(Item-finding records)
------------------------------

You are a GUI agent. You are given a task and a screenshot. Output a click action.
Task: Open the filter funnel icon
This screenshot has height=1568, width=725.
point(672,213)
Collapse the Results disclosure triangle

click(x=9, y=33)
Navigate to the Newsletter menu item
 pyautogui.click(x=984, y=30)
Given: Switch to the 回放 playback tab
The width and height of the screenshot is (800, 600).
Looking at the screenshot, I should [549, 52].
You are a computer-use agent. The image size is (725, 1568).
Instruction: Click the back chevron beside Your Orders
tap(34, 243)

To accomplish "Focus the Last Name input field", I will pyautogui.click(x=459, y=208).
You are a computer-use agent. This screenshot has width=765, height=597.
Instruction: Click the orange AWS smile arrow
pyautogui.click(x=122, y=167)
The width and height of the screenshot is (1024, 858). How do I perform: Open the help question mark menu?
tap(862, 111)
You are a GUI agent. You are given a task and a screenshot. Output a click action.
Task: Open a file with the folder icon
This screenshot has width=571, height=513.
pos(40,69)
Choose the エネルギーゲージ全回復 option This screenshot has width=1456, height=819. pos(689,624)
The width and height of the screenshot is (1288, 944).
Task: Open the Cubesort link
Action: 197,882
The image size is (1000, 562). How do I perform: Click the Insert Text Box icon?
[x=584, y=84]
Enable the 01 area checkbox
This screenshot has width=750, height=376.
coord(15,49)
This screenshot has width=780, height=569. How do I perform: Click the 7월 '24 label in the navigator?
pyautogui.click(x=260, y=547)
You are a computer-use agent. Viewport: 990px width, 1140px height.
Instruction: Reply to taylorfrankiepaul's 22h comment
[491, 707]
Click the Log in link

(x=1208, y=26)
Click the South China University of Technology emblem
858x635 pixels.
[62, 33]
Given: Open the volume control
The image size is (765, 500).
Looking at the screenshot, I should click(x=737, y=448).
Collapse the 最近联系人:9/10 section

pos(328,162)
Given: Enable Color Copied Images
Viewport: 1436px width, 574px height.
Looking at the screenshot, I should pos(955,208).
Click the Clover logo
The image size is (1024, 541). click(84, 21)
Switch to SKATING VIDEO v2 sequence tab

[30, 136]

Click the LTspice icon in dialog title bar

------------------------------

### Stated goal
Copy out every one of the records above word for word, keeping each line unchanged.

### Correct result
You are a GUI agent. You are given a task and a screenshot. Output a click action.
Task: Open the filter funnel icon
This screenshot has height=1568, width=725.
point(672,213)
Collapse the Results disclosure triangle

click(x=9, y=33)
Navigate to the Newsletter menu item
 pyautogui.click(x=984, y=30)
Given: Switch to the 回放 playback tab
The width and height of the screenshot is (800, 600).
Looking at the screenshot, I should [549, 52].
You are a computer-use agent. The image size is (725, 1568).
Instruction: Click the back chevron beside Your Orders
tap(34, 243)

To accomplish "Focus the Last Name input field", I will pyautogui.click(x=459, y=208).
You are a computer-use agent. This screenshot has width=765, height=597.
Instruction: Click the orange AWS smile arrow
pyautogui.click(x=122, y=167)
The width and height of the screenshot is (1024, 858). How do I perform: Open the help question mark menu?
tap(862, 111)
You are a GUI agent. You are given a task and a screenshot. Output a click action.
Task: Open a file with the folder icon
This screenshot has width=571, height=513.
pos(40,69)
Choose the エネルギーゲージ全回復 option This screenshot has width=1456, height=819. pos(689,624)
The width and height of the screenshot is (1288, 944).
Task: Open the Cubesort link
Action: 197,882
The image size is (1000, 562). How do I perform: Click the Insert Text Box icon?
[x=584, y=84]
Enable the 01 area checkbox
This screenshot has width=750, height=376.
coord(15,49)
This screenshot has width=780, height=569. How do I perform: Click the 7월 '24 label in the navigator?
pyautogui.click(x=260, y=547)
You are a computer-use agent. Viewport: 990px width, 1140px height.
Instruction: Reply to taylorfrankiepaul's 22h comment
[491, 707]
Click the Log in link

(x=1208, y=26)
Click the South China University of Technology emblem
858x635 pixels.
[62, 33]
Given: Open the volume control
The image size is (765, 500).
Looking at the screenshot, I should click(x=737, y=448).
Collapse the 最近联系人:9/10 section

pos(328,162)
Given: Enable Color Copied Images
Viewport: 1436px width, 574px height.
Looking at the screenshot, I should pos(955,208).
Click the Clover logo
The image size is (1024, 541). click(84, 21)
Switch to SKATING VIDEO v2 sequence tab

[30, 136]

Click the LTspice icon in dialog title bar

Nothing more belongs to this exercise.